OSMANLI
EKONOMİSİNDE YAHUDİLER VE RUMLARIN YERİ
Osmanlı Rum ve Yahudileri, onbeşinci ve onaltıncı
yüzyıllarda iltizam işlerinde çok aktiftiler.
Aslında bu sırada iltizam usulü, imparatorlukta
sermaye birikimi ve oluşumunun en önemli aracı
haline gelmişti. Mültezimlerin başlıca sermaye
kaynakları, ticari faaliyette kurulan commenda (mudaraba)

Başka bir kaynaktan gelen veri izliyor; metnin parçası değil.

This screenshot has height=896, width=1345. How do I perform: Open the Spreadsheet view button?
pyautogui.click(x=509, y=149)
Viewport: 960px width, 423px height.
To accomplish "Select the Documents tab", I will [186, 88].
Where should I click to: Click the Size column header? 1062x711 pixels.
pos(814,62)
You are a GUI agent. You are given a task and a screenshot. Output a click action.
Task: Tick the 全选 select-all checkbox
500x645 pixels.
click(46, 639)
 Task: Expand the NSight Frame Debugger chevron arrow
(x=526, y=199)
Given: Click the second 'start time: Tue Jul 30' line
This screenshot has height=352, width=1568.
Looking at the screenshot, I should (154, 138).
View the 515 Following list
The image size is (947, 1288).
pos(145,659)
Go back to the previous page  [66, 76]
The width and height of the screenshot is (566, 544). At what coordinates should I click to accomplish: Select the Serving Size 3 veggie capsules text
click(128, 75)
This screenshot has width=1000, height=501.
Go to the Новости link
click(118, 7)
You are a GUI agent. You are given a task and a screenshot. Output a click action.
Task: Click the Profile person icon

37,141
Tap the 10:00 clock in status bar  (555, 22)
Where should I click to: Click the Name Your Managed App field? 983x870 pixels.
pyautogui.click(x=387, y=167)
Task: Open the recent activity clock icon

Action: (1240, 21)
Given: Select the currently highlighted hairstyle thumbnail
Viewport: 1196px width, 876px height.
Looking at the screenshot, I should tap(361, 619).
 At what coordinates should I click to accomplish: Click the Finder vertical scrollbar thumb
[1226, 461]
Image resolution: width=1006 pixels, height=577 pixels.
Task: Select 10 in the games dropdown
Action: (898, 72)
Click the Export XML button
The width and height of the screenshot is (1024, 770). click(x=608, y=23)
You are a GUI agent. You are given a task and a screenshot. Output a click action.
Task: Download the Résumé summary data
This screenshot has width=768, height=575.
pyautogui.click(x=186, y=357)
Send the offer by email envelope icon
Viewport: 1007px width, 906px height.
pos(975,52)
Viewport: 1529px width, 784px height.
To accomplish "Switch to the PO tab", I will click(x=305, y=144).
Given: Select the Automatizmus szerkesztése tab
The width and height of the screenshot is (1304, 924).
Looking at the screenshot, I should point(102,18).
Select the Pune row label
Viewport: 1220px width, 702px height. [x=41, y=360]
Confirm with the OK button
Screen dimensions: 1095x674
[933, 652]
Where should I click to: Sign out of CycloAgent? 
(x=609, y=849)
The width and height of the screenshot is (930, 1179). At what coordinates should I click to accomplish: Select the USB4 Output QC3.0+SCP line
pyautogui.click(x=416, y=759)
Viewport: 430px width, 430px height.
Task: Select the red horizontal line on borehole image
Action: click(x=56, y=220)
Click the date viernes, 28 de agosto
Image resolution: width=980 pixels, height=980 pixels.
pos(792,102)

ortaklıklarını ve özellikle İstanbul'un erzak
ikmalinden sağlanan karları içeriyordu. Bunlardan
birçoğu, bir gümrükhanede veya madenlerde
katiplikten büyük işadamlığına yükselmişti. Muazzam
paralar biriktiren bu "kapitalistler", saray ve
devlet maliyesi için vazgeçilmez olup çıktılar ve
dolayısıyla imparatorluğun yalnız maliyesinde değil,
politikasında da önemli roller kazandılar.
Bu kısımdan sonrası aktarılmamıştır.